By Ranjit Dev Raj
Inter Press ServiceMay 24, 1999
New Delhi - Out of place in the departure terminal of the international airport, a group of rustic Indian farmers wait to board a cheap Aeroflot flight to begin a month long sojourn in Europe starting Monday. ''We are going to visit the offices of Monsanto and other big seed companies and ask them why they are destroying us,'' explains Omkar Singh, a mustard farmer from the neighbouring state of Haryana and a member of the Bharatiya Kisan Union (BKU), a major northern Indian peasant's union.
Omkar is illiterate but he readily understands the dangers of transnationals elbowing their way into Indian agriculture which for all its supposed inefficiency feeds a billion people cheaply and is the mainstay of the economy. Last year, Omkar was among thousands of mustard farmers who were ruined after the government banned the sale of mustard oil, northern India's staple cooking oil and ordered a million tonnes of the U.S-based Monsanto's genetically engineered soyabean. The government was forced to ban mustard oil because stocks were unaccountably adulterated to a point where hundreds of people fell seriously ill with dropsy and at least 50 of them died in the capital alone. So when Omkar heard about Inter-Continental Caravan-99 (ICC- 99) which is organising the month-long farmers' tour in the EU he readily clambered aboard. ''This is the first time I am going to be away for so long from my farm, family and village.''
Omkar said he was looking forward to join 400 Indian farmers who are to participate in demonstrations in Cologne, Germany, when the next G-8 summit takes place in June.
''ICC-99 will also demonstrate in front of the World Trade Organisation (WTO) headquarters in Geneva, the European Commission in Brussels and the Organisation of Economically Developed Countries (OECD) in Paris,'' said chief organiser Prof. Nanjundaswamy before departing for Europe. Last November, Nanjundaswamy spearheaded a movement in Karnataka to ''weed out'' Monsanto after the Indian government clandestinely allowed the transnational to conduct trials of genetically engineered cotton at 40 locations across India. Nanjundaswamy who leads the KRRS, the largest peasant movement in southern India, justified the 'weeding' after accusing Monsanto of being behind the spectacular failure of cotton crops in southern Indian leading to mass suicides by ruined farmers.
Apart from large farmers organisations like the KRRS and the BKU, participants in ICC-99 include the powerful National Forum of Fishworkers which opposes shrimp aquaculture, and mechanised trawling which are robbing them of their livelihoods. Also represented are well-known people's movements such as the Narmada Bachao Andolan (Save the Narmada Movement) which represents farmers and tribals displaced by the massive Narmada valley project in western India and women's groups such as the All- India Women Farmers Association (AIFWA).

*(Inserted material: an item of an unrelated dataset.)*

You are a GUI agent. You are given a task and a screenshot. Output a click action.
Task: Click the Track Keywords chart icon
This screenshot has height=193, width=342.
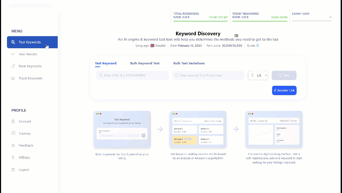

Said Swaraj Lamba, AIFWA president, ''the new century will witness spectacular progress in genetic engineering and bio- technology but it is also certain that millions will continue to suffer from hunger and shortages of drinking water.'' Lamba said the fight was not just against transnationals but the new culture of the ''so-called knowledge-driven society'' which sees no immorality in making nuclear weapons and to which India is desperately seeking entry. ''What this nation (India) needs desperately is investments in education, health and agriculture and not in weapons of mass destruction,'' she said.
But Lamba blames the West and its transnationals for setting the pace of an inhuman agenda, the logic of which, according to her, led to India going nuclear. ''We denounce the nuclear tests carried out by India and Pakistan but also oppose the hypocrisy of western governments which encourage the monopoly of which, if shared, could benefit all of humanity,'' she said.
Nanjundaswamy said the aims of ICC-99 will certainly not be realised in the short term and therefore it will not waste too much time with politicians and transnationals but concentrate on ''people- to-people contacts.'' In fact, the farmers are going to be supported in Europe by like- minded people's organisations and will live frugally, staying in churches, farms, sports stadia and auditoria. ''We are used to hardship,'' said Onkar, drawing his thin blanket around his body.
Welcoming committees have been set up in several EU countries by peasant organisations such as the French Peasant Confederation, the Dutch Agricultural Association, EuroDusnie in Leiden, Leoncavallo in Milan, the Reithalle in Berne and women's organisations like Espace Femmes International. But ICC-99 is choosy about who it accepts help from. ''We will not play into the hands of institutions that are eager to claim to have democratic consultations with civil society to pursue their own agenda,'' Nanjundaswamy said.
Nanjundaswamy termed as ''outrageous'' the social clause proposed to be incorporated into the WTO system which, he said would never protect fundamental labour rights but allow countries in the North to practice selective protectionism.
''One reason we are going to Europe is because we wish to expose organisations in the North that claim to speak on behalf of the poor of the South just because we are not around to make our views felt.'' ''We do not want western money or, technology or development models and we refuse to be used as political tools to ask the elites for reforms that we never demanded,'' he said.